Stored data:
========================================================================

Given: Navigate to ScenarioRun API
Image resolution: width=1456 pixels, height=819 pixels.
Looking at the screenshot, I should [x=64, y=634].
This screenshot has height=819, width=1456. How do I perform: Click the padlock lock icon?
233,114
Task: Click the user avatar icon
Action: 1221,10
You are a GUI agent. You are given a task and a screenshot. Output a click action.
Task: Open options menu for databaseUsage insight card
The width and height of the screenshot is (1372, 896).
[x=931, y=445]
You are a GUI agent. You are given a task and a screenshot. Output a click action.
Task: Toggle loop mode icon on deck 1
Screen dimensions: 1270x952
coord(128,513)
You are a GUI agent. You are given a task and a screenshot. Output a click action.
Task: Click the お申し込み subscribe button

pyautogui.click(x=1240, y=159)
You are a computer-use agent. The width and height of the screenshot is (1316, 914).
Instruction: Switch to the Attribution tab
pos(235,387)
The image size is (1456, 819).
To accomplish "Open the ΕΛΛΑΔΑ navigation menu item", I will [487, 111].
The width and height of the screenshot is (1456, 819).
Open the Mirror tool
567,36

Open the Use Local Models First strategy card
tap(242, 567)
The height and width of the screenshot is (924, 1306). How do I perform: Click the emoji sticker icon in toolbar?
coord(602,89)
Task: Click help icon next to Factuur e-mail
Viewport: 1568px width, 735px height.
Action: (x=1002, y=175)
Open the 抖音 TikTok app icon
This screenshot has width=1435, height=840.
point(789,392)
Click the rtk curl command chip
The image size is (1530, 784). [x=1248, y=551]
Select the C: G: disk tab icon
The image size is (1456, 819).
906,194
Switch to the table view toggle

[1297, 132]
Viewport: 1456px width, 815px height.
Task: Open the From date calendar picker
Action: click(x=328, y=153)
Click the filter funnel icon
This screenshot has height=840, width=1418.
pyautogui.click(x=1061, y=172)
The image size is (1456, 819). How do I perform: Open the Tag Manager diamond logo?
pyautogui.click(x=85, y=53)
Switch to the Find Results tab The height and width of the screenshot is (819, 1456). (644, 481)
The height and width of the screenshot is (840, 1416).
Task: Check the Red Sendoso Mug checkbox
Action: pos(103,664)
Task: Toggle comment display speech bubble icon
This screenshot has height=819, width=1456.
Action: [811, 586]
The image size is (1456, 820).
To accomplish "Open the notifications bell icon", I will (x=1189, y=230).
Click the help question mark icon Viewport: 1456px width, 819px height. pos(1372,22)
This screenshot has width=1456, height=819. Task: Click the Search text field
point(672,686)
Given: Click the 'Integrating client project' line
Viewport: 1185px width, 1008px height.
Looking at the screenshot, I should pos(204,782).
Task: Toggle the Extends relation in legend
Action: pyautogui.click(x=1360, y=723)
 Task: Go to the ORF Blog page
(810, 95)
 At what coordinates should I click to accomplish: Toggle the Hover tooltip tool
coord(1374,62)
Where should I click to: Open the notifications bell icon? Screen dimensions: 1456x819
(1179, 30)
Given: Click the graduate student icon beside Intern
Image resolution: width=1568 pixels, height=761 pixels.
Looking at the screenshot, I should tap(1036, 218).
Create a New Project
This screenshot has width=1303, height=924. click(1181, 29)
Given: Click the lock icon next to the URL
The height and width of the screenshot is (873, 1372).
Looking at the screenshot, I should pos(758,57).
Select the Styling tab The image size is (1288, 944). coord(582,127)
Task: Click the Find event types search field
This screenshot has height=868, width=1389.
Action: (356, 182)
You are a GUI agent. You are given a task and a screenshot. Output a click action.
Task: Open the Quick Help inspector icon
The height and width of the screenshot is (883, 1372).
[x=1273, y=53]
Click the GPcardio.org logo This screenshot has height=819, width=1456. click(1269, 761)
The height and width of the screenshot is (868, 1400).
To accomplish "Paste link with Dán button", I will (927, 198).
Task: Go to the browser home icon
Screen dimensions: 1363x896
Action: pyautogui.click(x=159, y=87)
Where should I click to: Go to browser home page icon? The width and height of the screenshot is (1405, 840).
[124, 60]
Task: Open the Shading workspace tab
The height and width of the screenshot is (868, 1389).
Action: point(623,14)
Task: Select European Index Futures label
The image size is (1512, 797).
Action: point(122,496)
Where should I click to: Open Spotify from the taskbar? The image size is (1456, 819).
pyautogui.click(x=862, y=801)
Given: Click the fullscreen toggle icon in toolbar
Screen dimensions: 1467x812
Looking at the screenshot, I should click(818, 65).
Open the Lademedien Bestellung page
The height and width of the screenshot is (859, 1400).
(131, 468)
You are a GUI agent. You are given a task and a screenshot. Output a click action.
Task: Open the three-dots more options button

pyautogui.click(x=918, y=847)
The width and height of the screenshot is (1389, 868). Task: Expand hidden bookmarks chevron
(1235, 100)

========================================================================

### Exercise objective
Above are the records. Copy every line in them holding "next".

### Task answer
Task: Click help icon next to Factuur e-mail
Given: Click the lock icon next to the URL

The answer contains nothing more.